Sample to build the empirical distribution from

positive

Is the underlying distribution known to be positive? This will effect the density estimation procedure. positive = FALSE uses a kernel density estimate produced by density(), positive = TRUE uses a log-kernel density estimate produced by logKDE::logdensity_fft(). The latter can improve density estimation near zero.

bw

Bandwidth parameter for density estimation. Passed to the density estimation function selected by positive.

Value

An EmpiricalDistribution object.

Details

  • sample() samples iid. from sample. This approach is similar to bootstrapping.

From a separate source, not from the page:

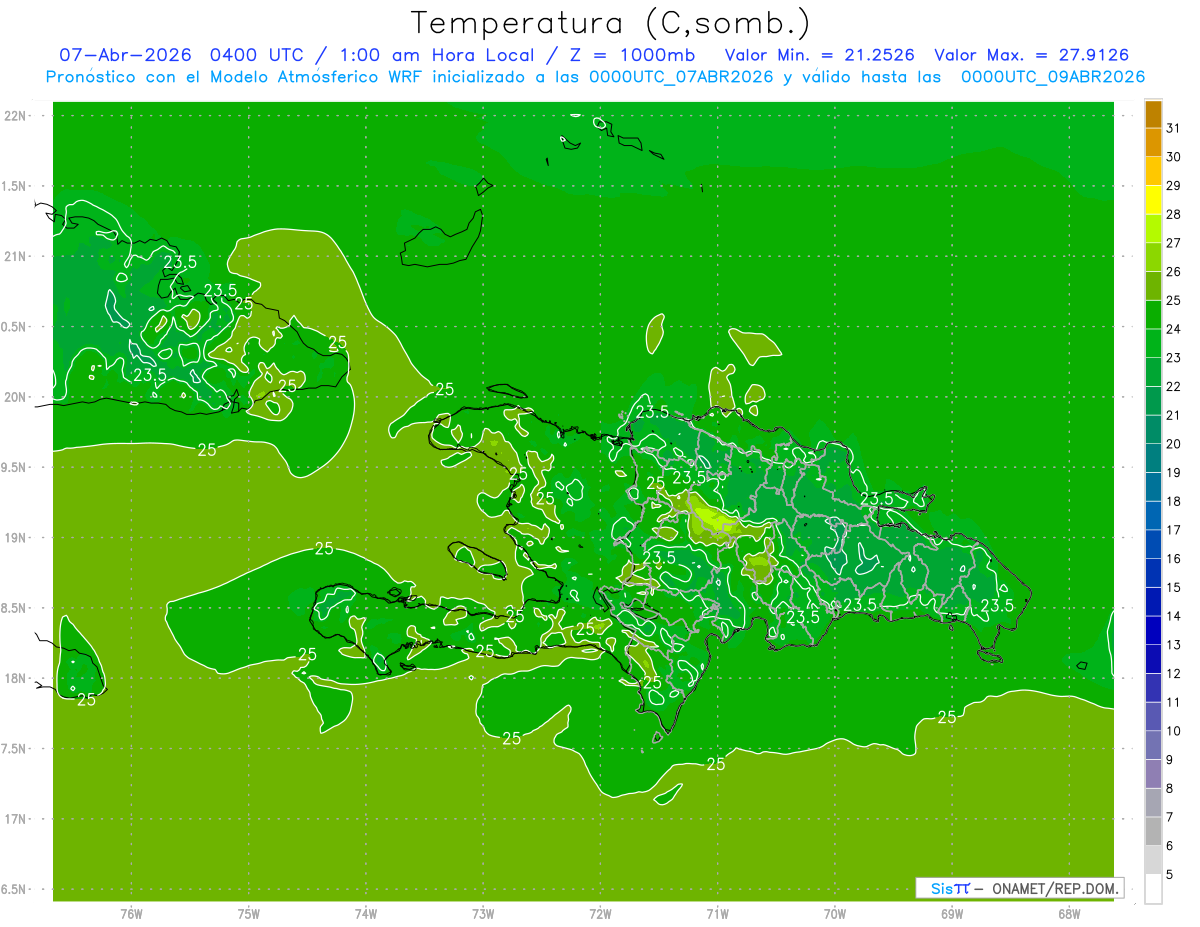Image resolution: width=1200 pixels, height=927 pixels.
Task: Click the Valor Min. = 21.2526 text
Action: click(819, 55)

  • density() evaluates a kernel density estimate, approximating with zero outside of the known support. This estimate is either obtained using stats::density or logKDE::logdensity_fft, depending on positive.

  • probability() evaluates the empirical cumulative density function obtained by stats::ecdf.

  • quantile() evaluates the empirical quantiles using stats::quantile

  • hazard() estimates the hazard rate using the density estimate and the empirical cumulative density function: h(t) = df(t) / (1 - cdf(t)).

Examples

x <- rexp(20, rate = 1)
dx <- dist_empirical(sample = x, positive = TRUE)

y <- rnorm(20)
dy <- dist_empirical(sample = y)

plot_distributions(
  exponential = dx,
  normal = dy,
  .x = seq(-3, 3, length.out = 100)
)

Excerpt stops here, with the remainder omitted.